Call of Duty, is a first-person “shooter” (a game in which the gun and the hands are the only visible parts of your character) Xbox game depicting the lives (and deaths) of American and British special forces soldiers as they combat a worldwide network of terrorist regimes who threaten to overthrow the United States of America and its allies.

The game itself lasts a mere 10 hours of playing time (give or take, depending on skill), but the real addiction begins when players register the game online. According to some less experienced players it is “impossible to stay alive against some of these [Call of Duty] internet gamers. They play for five or ten hours a day—and I’m not kidding.”

Rumors of addiction to Call of Duty include the story of a young man who, after winning the lottery for somewhere in the neighborhood of $100k, holed up in a beach house near San Diego with a crew of his friends and pissed winnings away on candy, soda, the occasional stripper, customized Xbox consoles, and an unbelievable flat-screen TV network which would allow the team of the gamers to play in unison. It is because of this story, told to me by a firsthand witness, that the Call of Duty gaming addiction ranks so highly on this list.

1. Halo


Obsession with this galactic first-person shooter is a serious condition amongst the young people of the United States. While at first the game brought people together in groups to play against one another, it has ultimately forged a society of predominately young males (along with games like Medal of Honor or Call of Duty) who live behind a flat screen television and communicate to other gamers via a headset.

While this communication is a positive thing for some people (those with disabilities who cannot leave the home, etc.) it is a dangerous addition to the already broad array of technological inventions which have severed person-to-person societal bonds by connecting human beings through virtual interaction instead of face-to-face communication.
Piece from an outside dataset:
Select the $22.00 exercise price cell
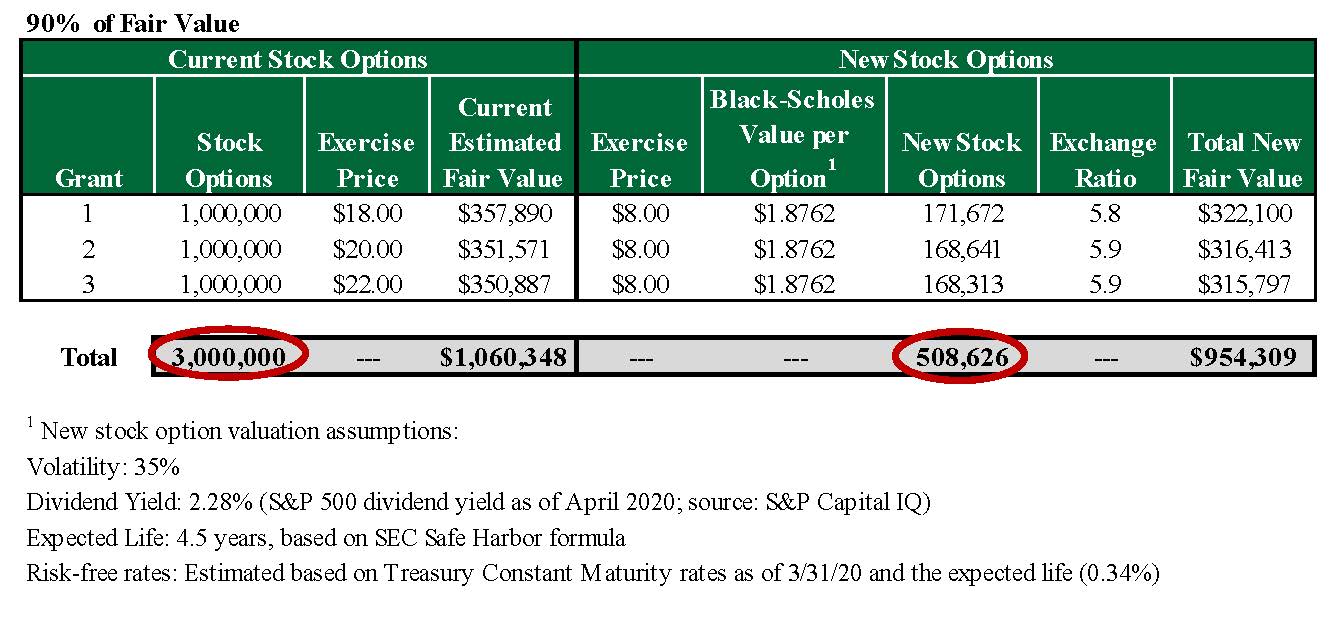 pos(366,284)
And the addiction does not stop with playing the game. Check out geekswithblogs.net, where individuals spend extra “non-gaming” hours recounting the highlights (most of the time quite dry) of their daily adventures in cyberspace. This link also doubles as an “I’m addicted to Halo” blog. It’s like sitting through an AA meeting with a bunch of 14-year-old kids that you can laugh at or feel sorry for… your choice.

Let’s take a look at what one of them has to share:

“We were playing “1 Flag CTF” where there is one flag and each team takes turns as defenders and attackers. The map was Zanzibar. Zanzibar is an incredible map. Very fun and very fast passed. It particularly takes pretty good team work if you want to pull of a smooth win. The game was four-on-four and we finally came together and played like a team. My job was to open the gate in the energy plant…”

Disturbing and frantically scrawled lines like “My job was to open the gate in the energy plant” are beyond sad. This young man has truly stepped into a dangerous alternative universe that has the potential to dramatically shift his perceptions of himself and the world around him. As we peer further into the mind of this particular blogger we find this shocking confession:

“I’m entirely hooked on it now [Halo]. When a game goes that well, it’s eerily like a potent line of crack cocaine (not that I would actually know if this is a valid comparison mind you).”

Fortunately, crack cocaine is typically smoked in a pipe and not snorted in a line, meaning that this young man is probably not experimenting with hard drugs (or he’s a cover-up genius). Regardless, many of these Halo fiends are headed down a sad path straight to hell. If anyone can argue this thing out of slot #1, be my guest.